_What to do_.
Please copy the listing below word for word, keeping every line as it appears.

**** Data excerpts ****

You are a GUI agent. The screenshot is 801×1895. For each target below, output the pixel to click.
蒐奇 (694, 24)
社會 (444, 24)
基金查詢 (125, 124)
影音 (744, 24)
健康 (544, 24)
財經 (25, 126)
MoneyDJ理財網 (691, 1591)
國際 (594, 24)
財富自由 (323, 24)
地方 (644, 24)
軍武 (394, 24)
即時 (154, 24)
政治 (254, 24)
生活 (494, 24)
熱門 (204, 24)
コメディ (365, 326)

****

_Solution for this task_.
You are a GUI agent. The screenshot is 801×1895. For each target below, output the pixel to click.
蒐奇 (694, 24)
社會 (444, 24)
基金查詢 (125, 124)
影音 (744, 24)
健康 (544, 24)
財經 (25, 126)
MoneyDJ理財網 (691, 1591)
國際 (594, 24)
財富自由 (323, 24)
地方 (644, 24)
軍武 (394, 24)
即時 (154, 24)
政治 (254, 24)
生活 (494, 24)
熱門 (204, 24)
コメディ (365, 326)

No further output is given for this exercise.